The problem
Copy out everything in the rows below, from the line containing "516x404 pixels. At" down to the line containing "Screen dimensions: 453x358 67,224", keeping both of those lines. Leave the pictures out of your copy.

(Rows on where items appear)
........

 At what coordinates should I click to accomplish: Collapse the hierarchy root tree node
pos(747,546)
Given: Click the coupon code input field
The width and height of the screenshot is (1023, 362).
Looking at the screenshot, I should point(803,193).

........

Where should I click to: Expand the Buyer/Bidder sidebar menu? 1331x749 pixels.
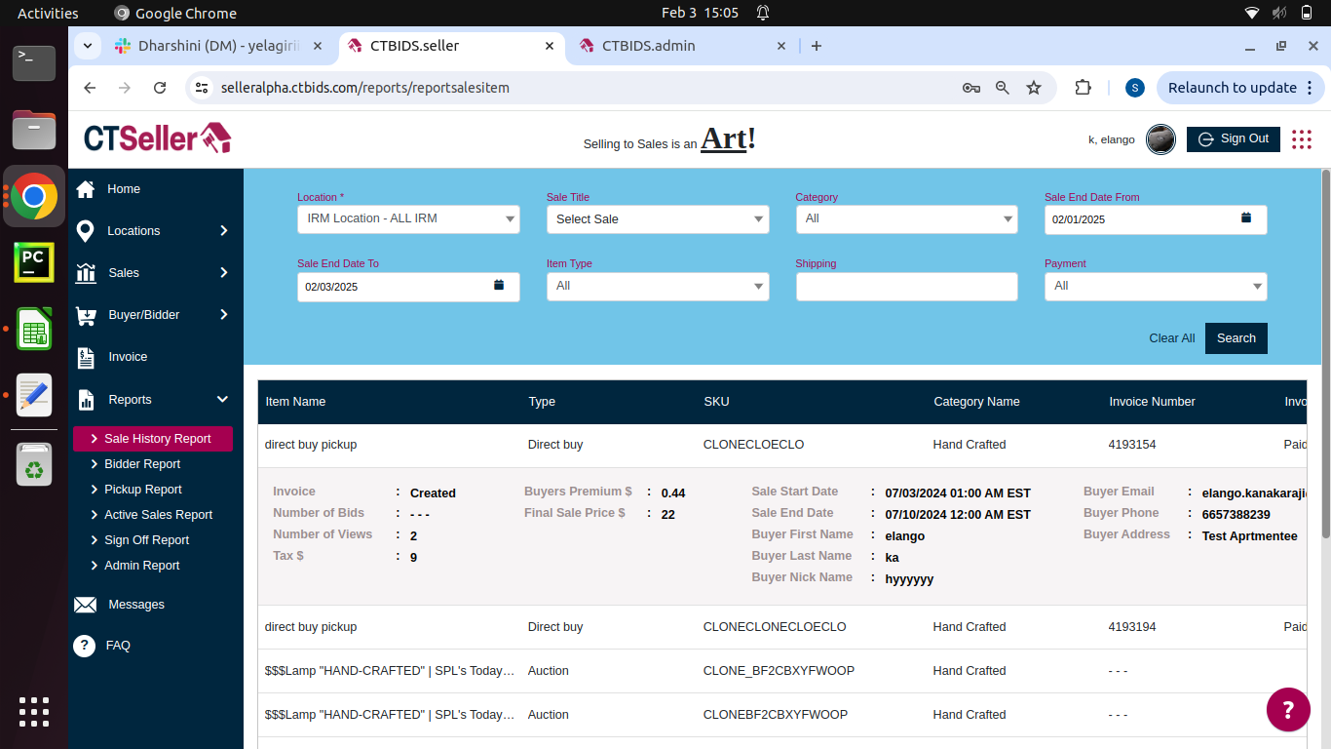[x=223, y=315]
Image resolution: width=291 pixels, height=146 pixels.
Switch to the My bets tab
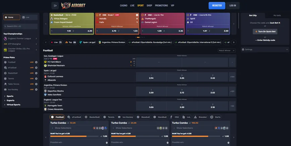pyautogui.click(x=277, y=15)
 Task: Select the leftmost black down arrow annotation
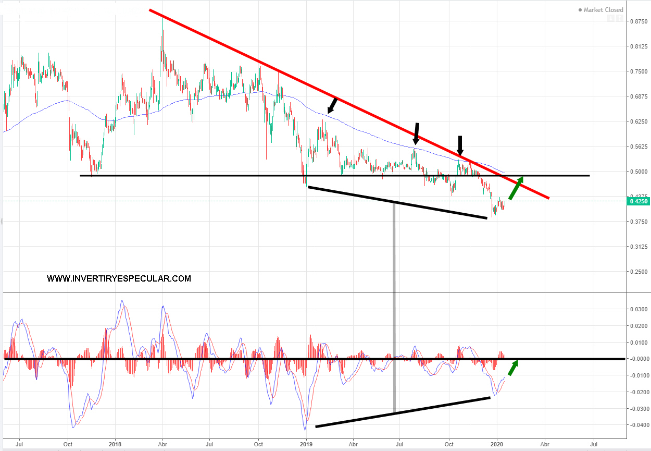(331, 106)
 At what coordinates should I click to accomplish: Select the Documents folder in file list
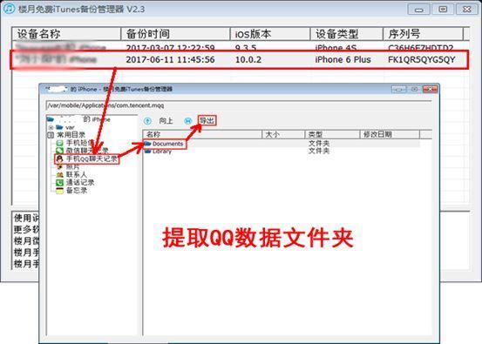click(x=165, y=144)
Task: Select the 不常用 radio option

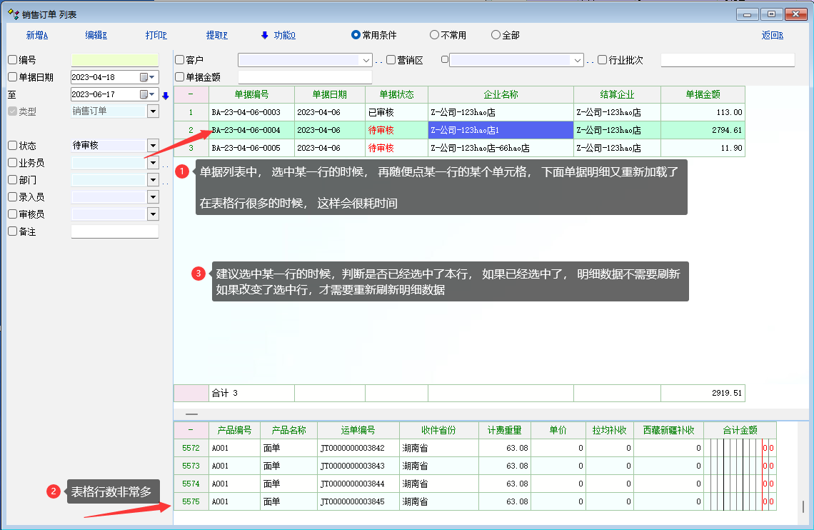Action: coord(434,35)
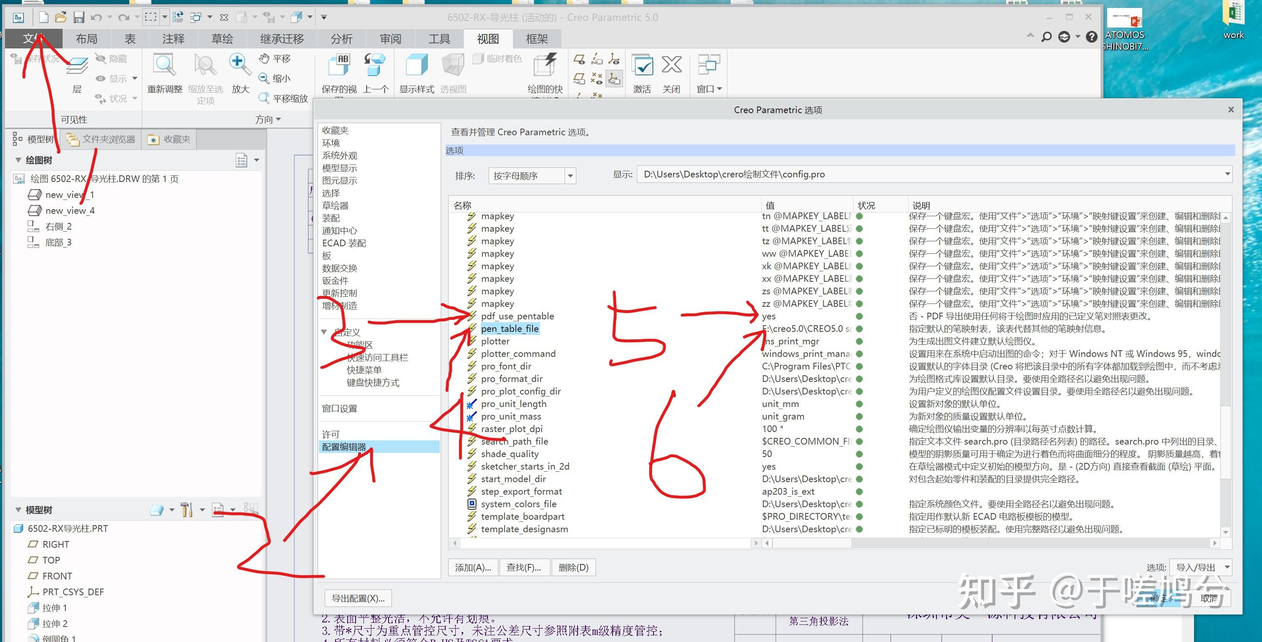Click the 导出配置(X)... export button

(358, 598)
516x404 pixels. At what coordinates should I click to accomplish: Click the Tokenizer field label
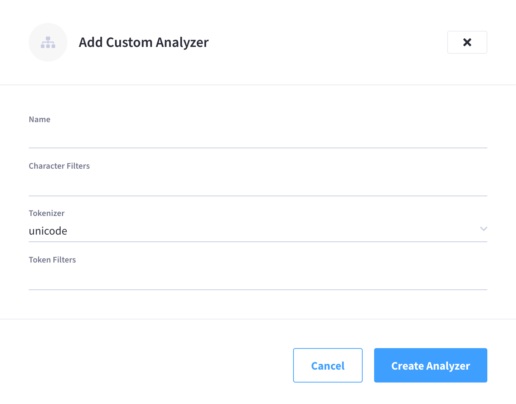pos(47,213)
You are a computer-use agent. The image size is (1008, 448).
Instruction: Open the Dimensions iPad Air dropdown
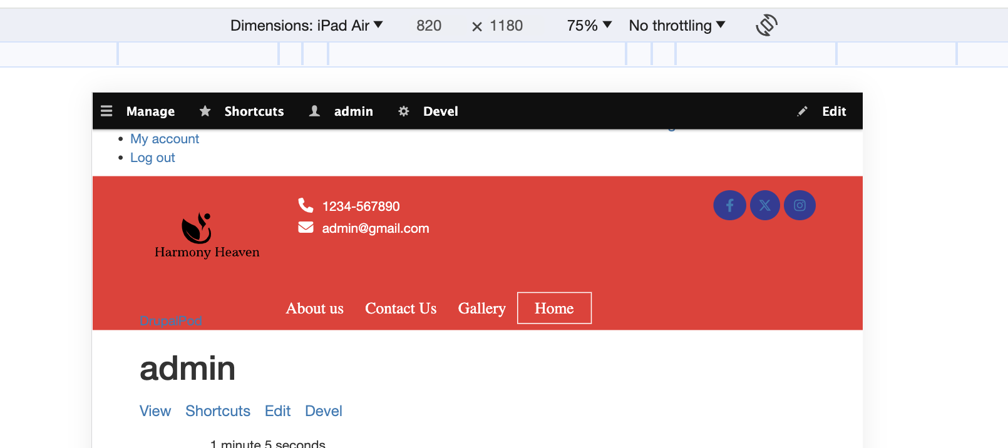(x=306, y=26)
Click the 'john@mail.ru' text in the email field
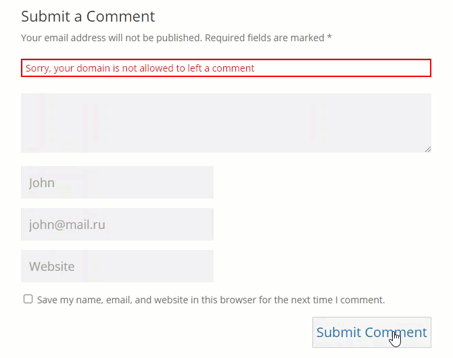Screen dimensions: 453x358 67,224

........

Answer to the exercise
516x404 pixels. At what coordinates should I click to accomplish: Click the Tokenizer field label
pos(47,213)
You are a computer-use agent. The image size is (1008, 448).
Instruction: Open the Dimensions iPad Air dropdown
(x=306, y=26)
Click the 'john@mail.ru' text in the email field
Screen dimensions: 453x358 67,224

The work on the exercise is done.